Being able to work for yourself is a gift for many people. Whether that gift is entrepreneurial or more suited to freelancing, being an independent or self-employed person is an opportunity to demonstrate your own skills on your own terms.



Entrepreneur or freelancer

The world loves a risk taker. The world also admires the sure and steady worker. We look to bright lights to lead the way and open up new markets and new opportunities in business.

These are the entrepreneurs of the 21st century. They are tech savvy, they are compelling and they are ambitious.

But, in order for them to succeed, they require a team of dedicated, skillful and stable workers. We need freelancers who are able to put in the hours and the steady work that brings about the success of the entrepreneurial mission.

Which one are you? The entrepreneur or the freelancer?

This is an important question for you to answer. Who you are and where your skills lay, is half the battle in becoming successful in whatever work you do.

While similar on the surface, the differences between an entrepreneur and a freelancer are quite significant. Those who are most likely to succeed, are those who understand themselves best and can identify which kind of self-employed worker they are.

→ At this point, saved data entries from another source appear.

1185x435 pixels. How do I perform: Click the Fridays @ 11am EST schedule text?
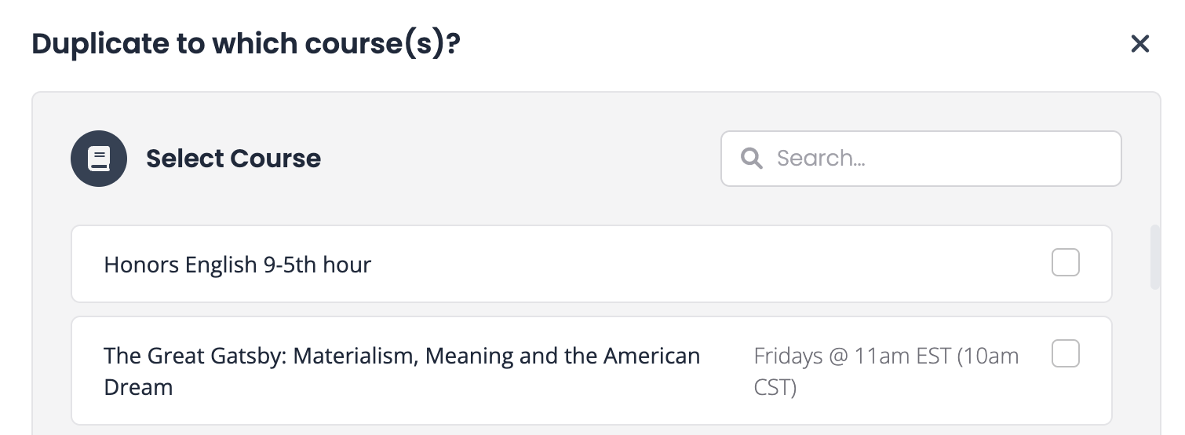[857, 356]
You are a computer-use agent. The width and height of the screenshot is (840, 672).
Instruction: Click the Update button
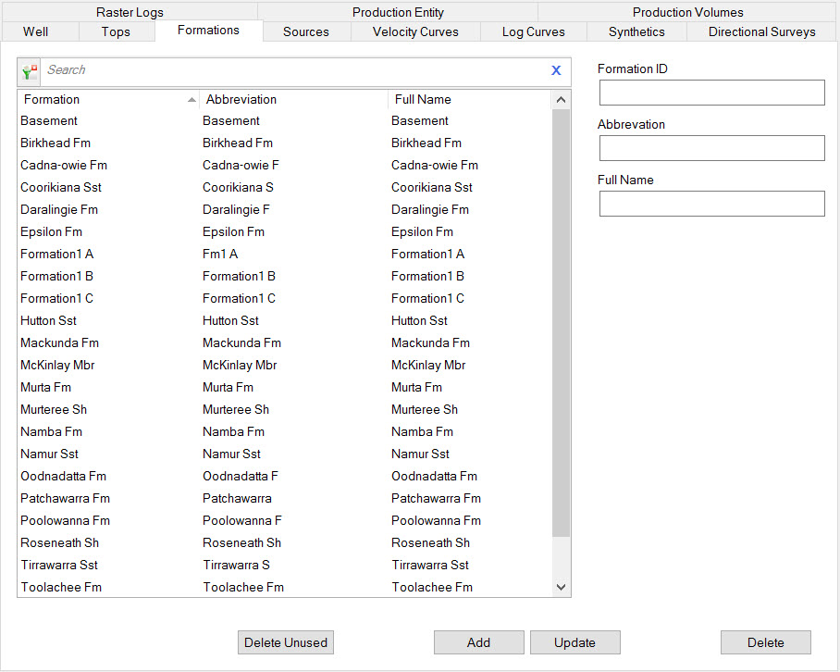(x=574, y=642)
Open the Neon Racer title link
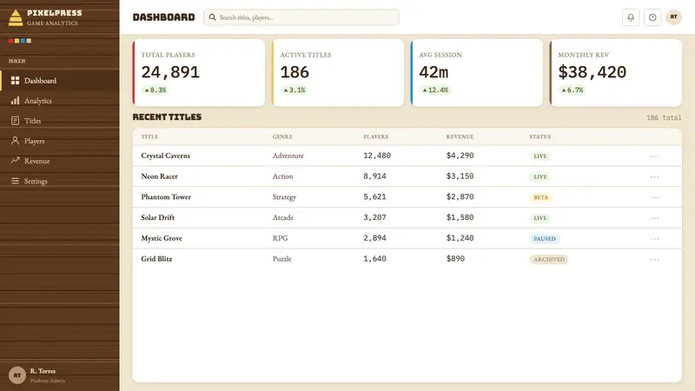 click(159, 176)
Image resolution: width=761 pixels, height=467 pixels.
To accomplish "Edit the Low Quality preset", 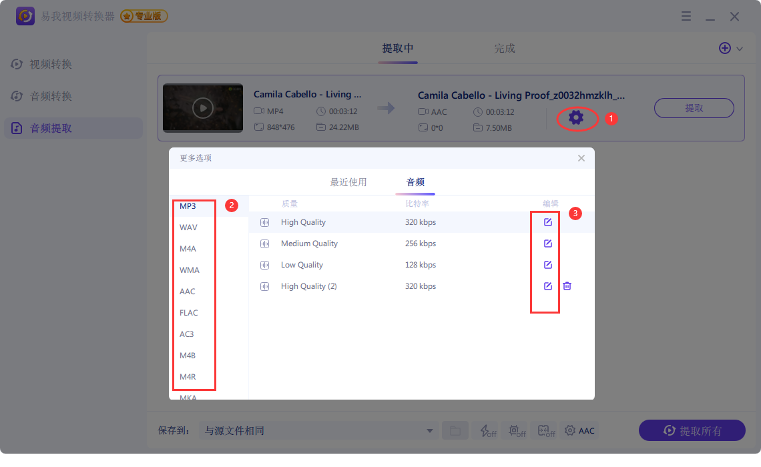I will (x=547, y=265).
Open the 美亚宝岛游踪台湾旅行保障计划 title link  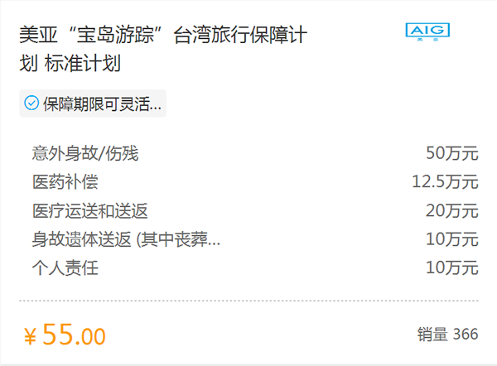pos(163,49)
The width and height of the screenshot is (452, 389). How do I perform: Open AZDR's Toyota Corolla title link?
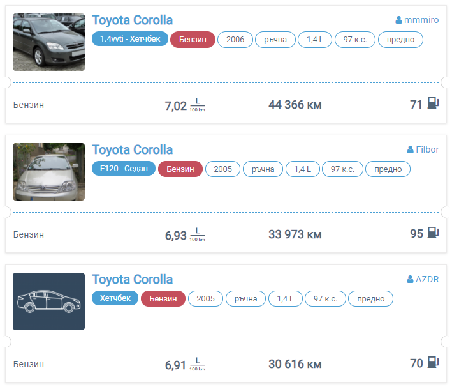coord(132,279)
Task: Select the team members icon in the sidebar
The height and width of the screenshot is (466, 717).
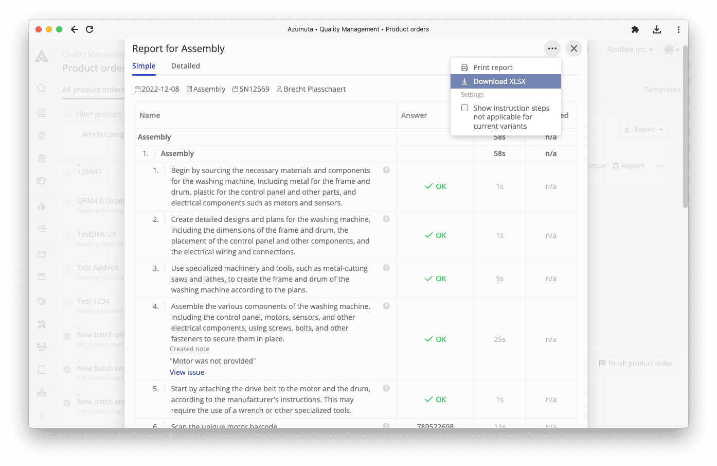Action: (x=42, y=347)
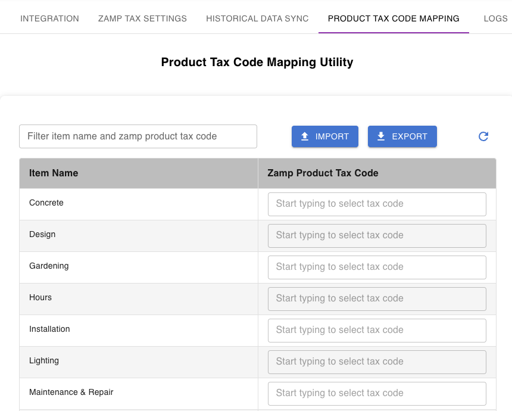
Task: Open tax code selector for Gardening
Action: (x=377, y=267)
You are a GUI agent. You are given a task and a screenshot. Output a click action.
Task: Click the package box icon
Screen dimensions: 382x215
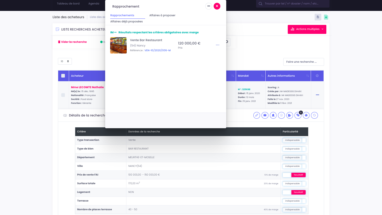click(x=306, y=115)
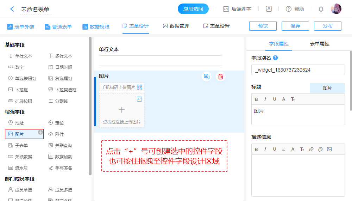The width and height of the screenshot is (352, 201).
Task: Open the 数据管理 tab
Action: coord(176,26)
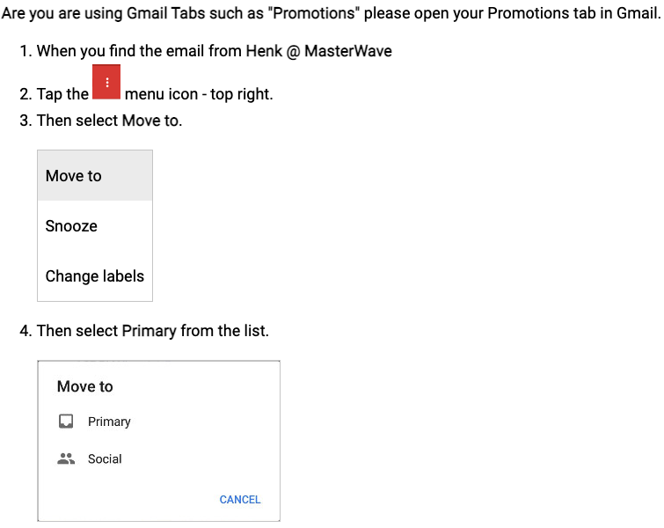Click the step number 3 marker
The width and height of the screenshot is (664, 528).
pyautogui.click(x=26, y=121)
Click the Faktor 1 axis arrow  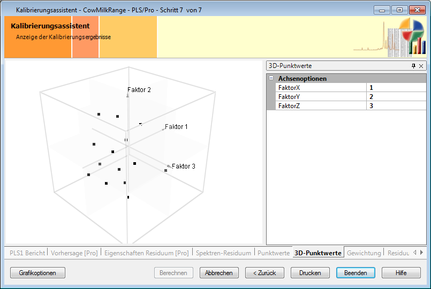point(164,130)
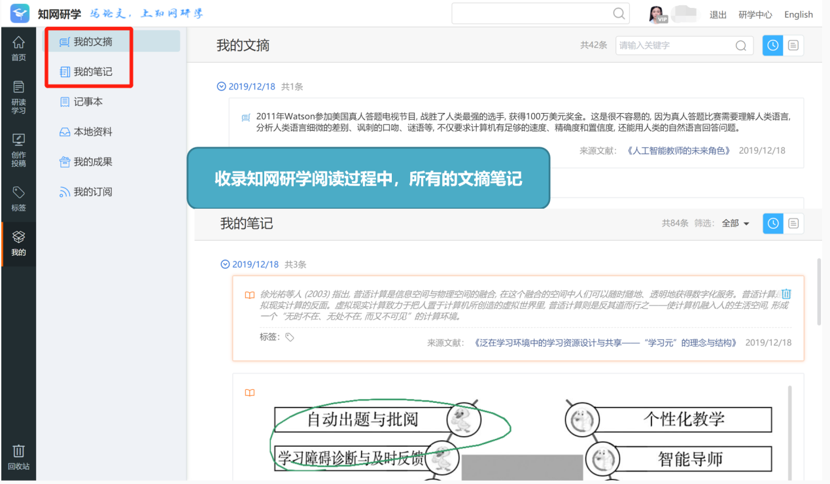Viewport: 830px width, 484px height.
Task: Open 标签 tag icon in sidebar
Action: pos(18,199)
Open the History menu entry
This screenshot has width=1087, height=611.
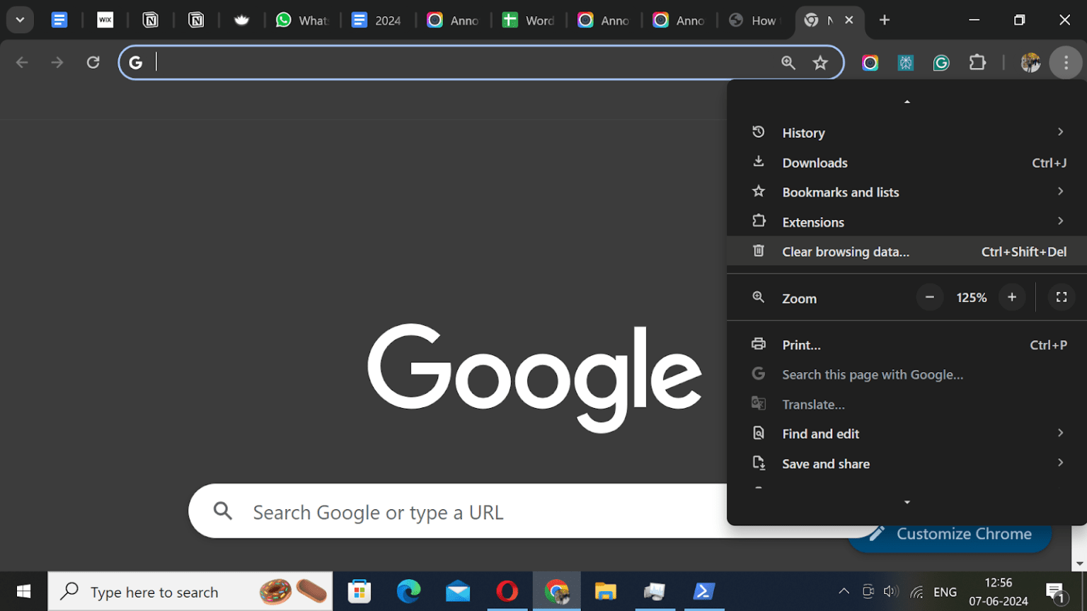click(x=803, y=132)
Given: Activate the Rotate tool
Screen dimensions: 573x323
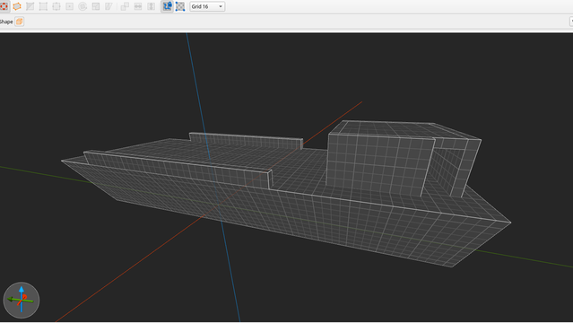Looking at the screenshot, I should 82,6.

With that in mind let’s look at the differences so you can help define your own career path as either an entrepreneur or freelancer.

So you think you are an entrepreneur

Entrepreneurs tend to be those with a specific skill set. Yes, they are risk takers and they are problem solvers. (Source)

Being able to start your own business does not make someone an entrepreneur. Anyone can start their own business. Nor is being an entrepreneur about taking risks. Everybody who works is engaged in some form of risk taking.

Entrepreneurs tend to be those with a specific skill set. Yes, they are risk takers and they are problem solvers. They know how to establish business and keep it going.

But the real differences between an entrepreneur and other forms of work such as freelancing is the ability to establish systems, teams, and processes that enable the concept or business idea to take on a life of its own.

In the truest sense then, someone like Sir Richard Branson, Gina Rinehart or Elon Musk can be described as entrepreneurs.

They not only have an idea and have the skills to create and develop that idea. They know how to gather people around them and create the kinds of a system to enable that idea to succeed.

The English Oxford Dictionary has as its definition of an entrepreneur:

A person who sets up a business or businesses, taking on financial risks in the hope of profit.

An entrepreneur is someone who finds that opportunity in the marketplace. They uncover a need or crisis and develop a system based solutions to meet that need or crisis.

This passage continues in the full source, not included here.